In het innerlijk leven gebeurt iets dergelijks. Er zijn lentes en zomers, maar ook winters, dagen zonder zon en nachten zonder een sprankje maan. We kunnen het ons niet permitteren, dat onze omgang met Jezus Christus afhankelijk zou zijn van onze gemoedstoestand, van de wisselingen van ons hart. Een dergelijke houding loopt uit op egoïsme, gemakzucht en gaat niet samen met liefde.

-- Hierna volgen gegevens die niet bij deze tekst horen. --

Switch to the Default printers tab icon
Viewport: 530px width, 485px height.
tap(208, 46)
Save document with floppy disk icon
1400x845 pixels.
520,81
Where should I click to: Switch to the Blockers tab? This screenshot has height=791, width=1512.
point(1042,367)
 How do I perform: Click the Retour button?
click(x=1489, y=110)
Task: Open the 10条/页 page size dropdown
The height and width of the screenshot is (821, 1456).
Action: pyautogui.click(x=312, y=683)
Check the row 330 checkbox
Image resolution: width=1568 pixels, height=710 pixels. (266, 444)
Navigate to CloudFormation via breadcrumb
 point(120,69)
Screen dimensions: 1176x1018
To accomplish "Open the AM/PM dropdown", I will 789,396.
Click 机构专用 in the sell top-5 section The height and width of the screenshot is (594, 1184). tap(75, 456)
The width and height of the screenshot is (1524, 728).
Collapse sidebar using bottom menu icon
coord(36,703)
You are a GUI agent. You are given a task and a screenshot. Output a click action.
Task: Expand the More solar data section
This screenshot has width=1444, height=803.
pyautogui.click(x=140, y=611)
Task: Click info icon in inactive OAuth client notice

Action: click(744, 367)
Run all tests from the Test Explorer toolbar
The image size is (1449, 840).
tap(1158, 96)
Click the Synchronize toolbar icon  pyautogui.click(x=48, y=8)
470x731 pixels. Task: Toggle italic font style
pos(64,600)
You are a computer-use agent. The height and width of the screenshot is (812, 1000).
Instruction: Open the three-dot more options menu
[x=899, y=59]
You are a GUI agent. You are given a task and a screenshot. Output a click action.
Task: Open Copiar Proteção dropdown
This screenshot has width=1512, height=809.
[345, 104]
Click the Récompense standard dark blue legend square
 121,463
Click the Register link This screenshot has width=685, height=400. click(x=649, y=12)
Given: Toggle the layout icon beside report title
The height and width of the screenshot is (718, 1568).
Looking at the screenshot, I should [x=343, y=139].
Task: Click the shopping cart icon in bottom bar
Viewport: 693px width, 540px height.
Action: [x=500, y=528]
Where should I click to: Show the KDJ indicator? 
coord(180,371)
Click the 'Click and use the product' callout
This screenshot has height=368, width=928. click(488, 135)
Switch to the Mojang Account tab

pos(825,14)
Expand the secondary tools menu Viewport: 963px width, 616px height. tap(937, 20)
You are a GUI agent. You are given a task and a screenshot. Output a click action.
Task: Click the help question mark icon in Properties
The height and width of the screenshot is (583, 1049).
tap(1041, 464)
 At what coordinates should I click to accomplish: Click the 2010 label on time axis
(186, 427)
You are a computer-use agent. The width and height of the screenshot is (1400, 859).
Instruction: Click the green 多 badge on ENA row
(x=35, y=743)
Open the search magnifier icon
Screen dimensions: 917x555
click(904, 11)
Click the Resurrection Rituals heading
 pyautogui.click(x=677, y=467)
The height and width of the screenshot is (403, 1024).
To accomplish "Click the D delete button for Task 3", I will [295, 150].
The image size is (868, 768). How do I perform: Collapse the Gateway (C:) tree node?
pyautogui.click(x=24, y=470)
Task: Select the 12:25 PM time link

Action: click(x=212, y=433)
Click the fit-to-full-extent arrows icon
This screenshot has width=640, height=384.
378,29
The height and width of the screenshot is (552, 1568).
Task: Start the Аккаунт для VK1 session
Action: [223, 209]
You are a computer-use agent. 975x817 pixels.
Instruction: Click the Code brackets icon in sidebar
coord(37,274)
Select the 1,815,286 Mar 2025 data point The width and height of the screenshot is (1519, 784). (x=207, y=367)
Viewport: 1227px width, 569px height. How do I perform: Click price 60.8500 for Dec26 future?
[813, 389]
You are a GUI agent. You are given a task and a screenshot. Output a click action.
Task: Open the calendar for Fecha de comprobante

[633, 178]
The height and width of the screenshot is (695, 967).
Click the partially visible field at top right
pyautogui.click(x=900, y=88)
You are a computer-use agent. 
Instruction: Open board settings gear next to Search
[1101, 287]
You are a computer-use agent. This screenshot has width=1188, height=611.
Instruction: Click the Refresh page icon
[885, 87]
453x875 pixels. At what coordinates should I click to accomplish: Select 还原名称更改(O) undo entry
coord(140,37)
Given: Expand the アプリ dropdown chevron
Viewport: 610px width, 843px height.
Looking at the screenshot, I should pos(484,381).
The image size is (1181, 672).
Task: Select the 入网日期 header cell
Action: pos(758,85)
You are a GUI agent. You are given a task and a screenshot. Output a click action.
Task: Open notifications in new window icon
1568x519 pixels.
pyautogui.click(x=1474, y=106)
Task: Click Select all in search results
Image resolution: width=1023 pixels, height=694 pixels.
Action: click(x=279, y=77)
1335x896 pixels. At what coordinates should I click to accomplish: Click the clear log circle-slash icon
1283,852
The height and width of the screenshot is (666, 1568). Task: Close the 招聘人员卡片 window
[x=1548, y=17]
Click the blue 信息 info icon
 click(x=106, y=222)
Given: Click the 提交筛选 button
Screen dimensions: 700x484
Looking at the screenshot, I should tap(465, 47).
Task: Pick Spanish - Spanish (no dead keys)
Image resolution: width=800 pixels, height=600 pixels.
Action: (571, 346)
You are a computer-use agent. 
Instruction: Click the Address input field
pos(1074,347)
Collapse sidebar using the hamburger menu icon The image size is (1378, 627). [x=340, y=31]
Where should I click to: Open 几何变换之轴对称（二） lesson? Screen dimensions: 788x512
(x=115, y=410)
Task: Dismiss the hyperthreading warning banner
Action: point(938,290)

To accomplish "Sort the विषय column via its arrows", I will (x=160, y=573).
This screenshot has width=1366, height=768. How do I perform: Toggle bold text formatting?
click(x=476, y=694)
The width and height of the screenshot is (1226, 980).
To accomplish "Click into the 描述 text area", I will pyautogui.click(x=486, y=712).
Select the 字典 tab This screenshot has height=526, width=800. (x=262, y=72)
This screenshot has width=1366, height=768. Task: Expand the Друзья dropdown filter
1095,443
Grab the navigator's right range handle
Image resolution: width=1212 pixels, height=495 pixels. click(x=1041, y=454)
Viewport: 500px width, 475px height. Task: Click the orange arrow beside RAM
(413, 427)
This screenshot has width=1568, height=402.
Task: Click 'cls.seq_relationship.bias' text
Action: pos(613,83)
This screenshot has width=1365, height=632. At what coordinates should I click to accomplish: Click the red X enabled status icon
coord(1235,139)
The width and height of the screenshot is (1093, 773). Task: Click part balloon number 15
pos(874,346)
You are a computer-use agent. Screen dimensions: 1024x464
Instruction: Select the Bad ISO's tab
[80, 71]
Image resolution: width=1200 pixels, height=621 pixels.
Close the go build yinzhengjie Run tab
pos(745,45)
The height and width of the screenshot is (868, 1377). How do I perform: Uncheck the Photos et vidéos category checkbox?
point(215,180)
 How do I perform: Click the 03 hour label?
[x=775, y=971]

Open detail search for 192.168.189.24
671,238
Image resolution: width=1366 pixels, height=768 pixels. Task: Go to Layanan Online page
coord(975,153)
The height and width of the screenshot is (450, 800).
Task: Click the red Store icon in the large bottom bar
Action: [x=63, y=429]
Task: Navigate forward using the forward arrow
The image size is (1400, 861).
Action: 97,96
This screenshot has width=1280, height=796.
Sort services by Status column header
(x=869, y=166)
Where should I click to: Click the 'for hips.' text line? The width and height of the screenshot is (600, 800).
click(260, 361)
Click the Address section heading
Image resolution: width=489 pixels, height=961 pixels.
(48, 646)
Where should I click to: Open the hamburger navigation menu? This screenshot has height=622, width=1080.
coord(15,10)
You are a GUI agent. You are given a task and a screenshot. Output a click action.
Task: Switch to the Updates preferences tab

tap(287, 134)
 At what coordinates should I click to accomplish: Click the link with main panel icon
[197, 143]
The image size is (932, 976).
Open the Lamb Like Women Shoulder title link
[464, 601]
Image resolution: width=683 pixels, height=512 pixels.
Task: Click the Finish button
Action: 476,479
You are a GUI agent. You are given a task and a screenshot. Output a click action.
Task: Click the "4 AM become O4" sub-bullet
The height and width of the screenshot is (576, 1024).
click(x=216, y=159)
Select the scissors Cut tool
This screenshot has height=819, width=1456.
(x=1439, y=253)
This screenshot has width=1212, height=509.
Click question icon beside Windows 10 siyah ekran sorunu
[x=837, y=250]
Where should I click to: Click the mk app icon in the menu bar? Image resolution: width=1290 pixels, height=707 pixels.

Daarom zijn, in perioden van sneeuw of wind, een paar flinke godvruchtige oefeningen —niet sentimenteel, maar diepgeworteld en aangepast aan ieders persoonlijke omstandigheden— zoals die rode palen die de richting blijven aangeven tot de Heer besluit de zon opnieuw te laten schijnen, de sneeuw te laten smelten. Het hart gaat weer sneller slaan, in vlam gezet door een vuur dat eigenlijk nooit is uitgeblust. Het restje was alleen bedekt onder de as van een tijd van beproeving, of van minder inzet, of gebrek aan offervaardigheid.
Ik maak er voor u geen geheim van dat er in de loop der jaren mensen bij mij gekomen zijn die vol verdriet met me begonnen te praten. ?Vader, ik weet niet wat me overkomt. Ik voel me lusteloos en kil. Mijn godsvrucht die vroeger zo zeker en ongecompliceerd was, lijkt me nu een toneelstuk… Mensen die in een dergelijke toestand terechtgekomen zijn en u allen zeg ik: Een toneelstuk? Geweldig! De Heer speelt met ons, zoals een vader met zijn kinderen.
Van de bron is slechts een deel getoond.